Pretty amazing coincidence that Ford, before she saw the calendars, said PJ and Mark Judge were there. pic.twitter.com/8lXwiROHiO
— Matt Fuller (@MEPFuller) September 27, 2018"
https://slate.com/news-and-politics/2018/09/brett-kavanaughs-calendar-for-july-1-1982-go-to-timmys-for-skis-with-judge.html
"Around 3:00 am, a strange ringing/clanking/laughing sound awoke me. About a dozen roller skaters were practicing their moves around and around the fountain: SKREE SKREE SKREE. The sight was so surreal that I became momentarily convinced that I was in a Fellini movie, and thus tried to speak to them in Italian, despite not knowing the language. Their laughter echoed eerily. HEE HEE HEE. SKREE SKREE SKREE."
Nice bit of writing there, Joseph.
Patrick McGoohan made it a point in his various television series to never kiss "the girl" because he felt this sent the wrong message to people about such promiscuous behavior.

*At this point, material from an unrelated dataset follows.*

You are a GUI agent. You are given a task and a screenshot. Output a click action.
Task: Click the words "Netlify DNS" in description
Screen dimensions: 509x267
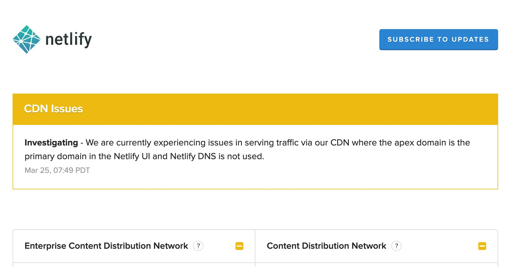click(193, 156)
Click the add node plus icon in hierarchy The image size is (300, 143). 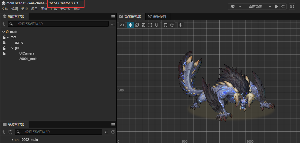click(x=4, y=24)
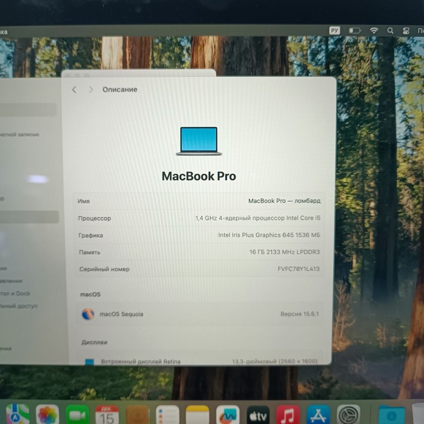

It was an unusual and refreshing attitude.
OTE admin,
Nice recollection. That was an attitude shared by Patrick McNee.
McNee said in an interview once that when he had been cast in the Avengers, someone asked him if he intended to read the James Bond novels to prepare. McNee replied along the lines of, goodness no, that he had no interest in glorifying such a nasty, brutish character and wanted to represent a gentlemanly approach.
Tom
Now I'm worried, Senate republicans agreed to a delay on the Koathanger Kavanaugh vote and a supplemental FBI investigation. What have they found out?
Maybe nothing. Flake's vote in favor of confirmation when it goes to the full Senate may depend on the FBI probe.